Al comienzo de Once Brothers pensamos que es una película sobre Divac, después sobre la generación dorada de Yugoslavia, y hasta creemos que el didactismo nos puede mostrar la diferencia entre serbios y croatas. Pero se trata de la amistad, del compromiso y de la sabiduría que dan los años, y de cómo dos amigos pueden transformarse en enemigos desde la chispa de un hecho que puede parecer intrascendente.

Divac es drafteado por los Lakers. Su pobre inglés y su ingenuidad chocan contra  la verborragia de Magic y compañía (producto de la parafernalia NBA). Petrovic cae en los Blazers de Portland, donde hay que sacar número para jugar y los bases se acumulan en cantidad. De ahí la llegada de ambos al país de los sueños, al lugar de los creadores de este deporte.

Y de ahí también la distancia que se hace mayor, al margen de una línea de teléfono que une Los Angeles con Portland todas las noches. El que juega menos se apoya en su compañero de selección, que lo consuela de ciudad a ciudad.

Y la película sigue los pasos de ambos por la NBA, el crecimiento del seleccionado yugoslavo y los testimonios de los compañeros-amigos-hermanos de esa generación (Kukoc, Radia, Papalj).

Pero lo curioso es que no hay grandes imágenes entre ambos, aunque sí hay una foto, una que dice casi todo: un abrazo que resume toda esa sensación y que se asemeja a una estampa, a la tapa del disco de oro, a un fotograma congelado que parece ser el destino del viaje de Divac.
::::::
INSTRUCCIONES.
• A. En el fragmento sobre Once Brothers, ¿qué equipo de la NBA elige a Divac en el draft?
• B. Escribe cómo sigue el fragmento sobre Once Brothers a partir de su última oración.
::::::
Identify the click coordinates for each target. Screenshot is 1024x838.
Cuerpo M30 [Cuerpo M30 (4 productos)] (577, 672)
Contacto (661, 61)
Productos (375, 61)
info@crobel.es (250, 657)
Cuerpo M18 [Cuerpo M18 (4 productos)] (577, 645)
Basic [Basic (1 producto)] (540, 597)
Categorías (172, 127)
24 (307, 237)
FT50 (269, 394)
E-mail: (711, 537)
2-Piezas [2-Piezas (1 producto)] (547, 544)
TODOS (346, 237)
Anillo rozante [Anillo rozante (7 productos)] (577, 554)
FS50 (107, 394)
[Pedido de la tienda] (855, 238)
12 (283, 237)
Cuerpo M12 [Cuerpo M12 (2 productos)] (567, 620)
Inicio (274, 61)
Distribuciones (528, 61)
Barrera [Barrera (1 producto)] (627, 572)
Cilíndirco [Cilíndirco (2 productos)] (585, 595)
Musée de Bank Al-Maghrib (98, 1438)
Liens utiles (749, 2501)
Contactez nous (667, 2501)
::::::
RESPUESTAS ESPERADAS.
• A. Los Lakers.

• B.
Lleno de orgullo, Petrovic, el impenetrable, no lo perdona a Divac, aunque éste le explique con detalles lo sucedido. Y ahí el dolor aparece de una manera visceral, los amigos se separan, el país se divide. Se acabaron los llamados: los croatas por un lado, los serbios por otro.

Y de los triunfos deportivos de esta generación saltamos al blanco y negro de la guerra, de lo inentendible, de lo que terminó incidiendo en forma definitiva. Y el punto de giro de la historia que se produce en el Luna Park, justo en Buenos Aires, luego de que Yugoslavia se transformara en el nuevo campeón mundial en el campeonato de básquet de 1990 jugado en la Argentina.

divacYugoslavia le gana la final a la Unión Soviética, gana el Mundial, hay invasión de público…

Un hincha entra, abraza a Divac y le da una bandera de Croacia para que festeje; Divac -frío, sensato y casi como un héroe de guerra- tira la bandera croata, deja atrás a la gente y se suma al festejo con la bandera de Yugoslavia, la de todo un plantel que festeja en medio de la cancha. Hasta ahí, la gloria, el disfrute, la unidad; luego, la llegada y la imagen que recorre el mundo con otro significado.

Lleno de orgullo, Petrovic, el impenetrable, no lo perdona a Divac, aunque éste le explique con detalles lo sucedido.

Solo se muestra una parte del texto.